Globalweb Outsourcing foi a empresa que mais recebeu recursos em 2020; serviços oferecidos incluem segurança e proteção de dados

Maria Cristina Boner Leo, ex-esposa de Frederick Wassef e uma das fundadoras da Globalweb Outsourcing. Foto: Reprodução

Jornal GGN – O Superior Tribunal de Justiça (STJ) recentemente foi alvo de um ataque hacker que paralisou suas atividades. E a empresa que mais recebeu dinheiro público é investigada pela polícia por tráfico de influência.

Reportagem da BBC News explica que a empresa Globalweb Outsourcing foi a que mais recebeu dinheiro do STJ neste ano – até o último dia 05 de novembro, foram pagos R$ 13,72 milhões como parte de dois contratos de prestação de serviços firmados em 2017 e 2018, que foram posteriormente prorrogados.

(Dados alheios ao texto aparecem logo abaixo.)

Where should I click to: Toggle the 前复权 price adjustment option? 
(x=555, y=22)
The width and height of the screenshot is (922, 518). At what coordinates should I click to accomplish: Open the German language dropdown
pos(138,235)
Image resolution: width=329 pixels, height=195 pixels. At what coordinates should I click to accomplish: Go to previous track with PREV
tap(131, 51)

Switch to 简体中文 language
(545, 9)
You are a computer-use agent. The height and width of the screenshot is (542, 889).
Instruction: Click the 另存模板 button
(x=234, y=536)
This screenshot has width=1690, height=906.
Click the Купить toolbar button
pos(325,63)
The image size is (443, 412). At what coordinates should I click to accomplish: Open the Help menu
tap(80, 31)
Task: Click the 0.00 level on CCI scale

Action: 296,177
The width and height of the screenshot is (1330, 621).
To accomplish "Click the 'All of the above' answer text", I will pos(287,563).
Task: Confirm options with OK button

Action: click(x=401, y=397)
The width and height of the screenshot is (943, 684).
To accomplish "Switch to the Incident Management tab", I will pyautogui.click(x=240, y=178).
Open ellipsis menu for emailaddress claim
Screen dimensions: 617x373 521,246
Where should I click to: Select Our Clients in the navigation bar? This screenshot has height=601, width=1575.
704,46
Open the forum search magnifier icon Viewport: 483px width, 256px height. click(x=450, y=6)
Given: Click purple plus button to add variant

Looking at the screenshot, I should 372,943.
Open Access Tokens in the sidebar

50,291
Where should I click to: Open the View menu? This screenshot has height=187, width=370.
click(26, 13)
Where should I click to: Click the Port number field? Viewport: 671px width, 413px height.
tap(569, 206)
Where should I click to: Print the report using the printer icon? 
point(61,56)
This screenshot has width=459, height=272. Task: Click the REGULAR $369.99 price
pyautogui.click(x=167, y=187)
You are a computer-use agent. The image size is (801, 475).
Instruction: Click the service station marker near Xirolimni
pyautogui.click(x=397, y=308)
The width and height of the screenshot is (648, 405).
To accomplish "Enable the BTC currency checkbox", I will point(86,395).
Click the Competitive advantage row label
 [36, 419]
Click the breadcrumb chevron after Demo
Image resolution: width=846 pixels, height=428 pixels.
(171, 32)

Uma das fundadoras da Globalweb é Maria Cristina Boner Leo, ex-mulher do advogado Frederick Wassef, que defendeu o senador Flávio Bolsonaro (Republicanos-RJ) no caso das “rachadinhas” até meados deste ano. Sua filha, Bruna Boner Leo, atualmente é uma das sócias da empresa.

A Globalweb é alvo de investigação pelo Tribunal de Contas da União (TCU) desde o mês de setembro. A investigação busca apurar se a empresa está envolvida com o crime de tráfico de influência, por conta do repentino aumento de seus contratos com o governo federal durante o governo de Jair Bolsonaro.

Na tarde de terça-feira (03/11), o STJ acionou a Polícia Federal para tentar elucidar o ataque que vinha sofrendo desde o dia anterior. Durante a semana, hackers criptografaram toda a base de dados do tribunal, inviabilizando o acesso às informações pelos servidores, juízes, advogados e pessoas envolvidas com a operação.

Dentre os julgamentos interrompidos, está o pedido de defesa do ex-presidente Luiz Inácio Lula da Silva no caso do tríplex do Guarujá.